Oh, good grief! My goal is to not be so nervous!  And not be so frustrated--riding only once a week can be maddening. I feel like I'll never gain any skill. 

I also want to learn to do more groundwork, something I'm starting on with my trainer. I love it!

So, I have a lot of goals..._great_.


----------



## Equuestriaan (Nov 5, 2008)

My short term goals are to be able to canter Dakota around the ring without him bucking, and to jump a full course without getting left behind or jumping ahead at all. My long term goal is to own a horse (which could be happening sooner rather than later)!


----------



## Spastic_Dove (Oct 4, 2007)

The olympics.

Haha. A girl can dream, right?

For Diesel, I really want to get him balanced and collected at the canter and improve his lead changes. I'd like to get him giving to the bit more and being more responsive when asking him to sidepass. 

I want to renew my AQHA membership so I can do that riding program as well. I also really really really want to start showing again.


----------



## IrishRider (Aug 7, 2008)

My main goal is to help my horse keep a steady pace through a hunter course and to listen to me better and not rush at some of the jumps. 

Another kind of short term goal is to start showing with her when the 09 show season starts in April. Eventually I want to win a first place but I can't say whether that will happen sooner or later.


----------



## wanderlust (Nov 18, 2008)

I want to learn to be more balanced, and for my muscles to strengthen.

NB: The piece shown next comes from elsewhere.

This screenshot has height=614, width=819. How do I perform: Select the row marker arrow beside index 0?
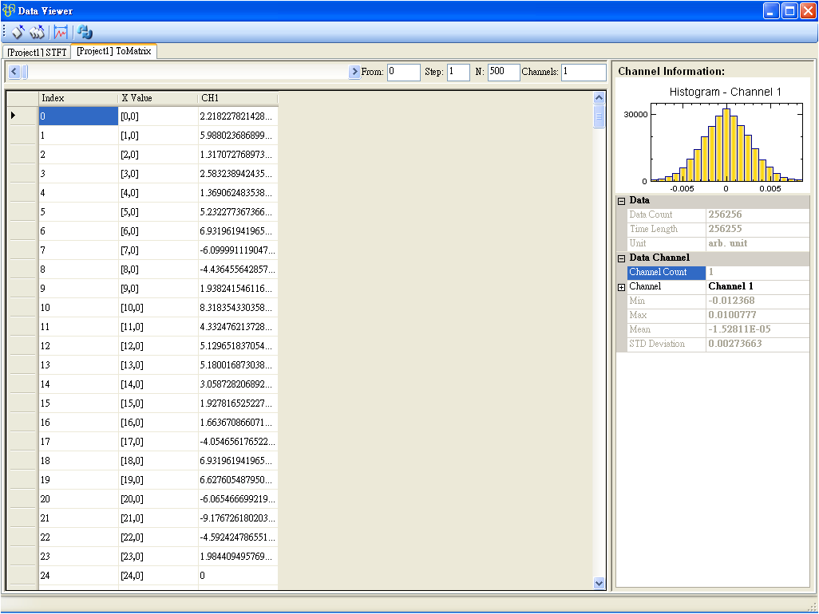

I also want to be jumping by the end of next year.


----------



## Baby Doll Amy (Oct 28, 2008)

i am a jumper and i would like to try something new so i would like to go the whole summer series of dressage on sam


----------



## Connemara93 (Nov 7, 2008)

Equuestriaan said:


> [...] My long term goal is to own a horse (which could be happening sooner rather than later)!


How exiting!  You'll have to keep us updated when you start looking around


----------



## kerplop (Sep 22, 2008)

Short term goal(s): keep Lena in tip top shape during the winter, while hitting the occasional hunter/jumper show. I'd also like to officially break her crazy rushing before jumps. Also, it's more of a "we're doing this no matter what" kind of thing, but technically my goal is to move up to novice eventing in the spring/summer and become a 3' hunter goddess. 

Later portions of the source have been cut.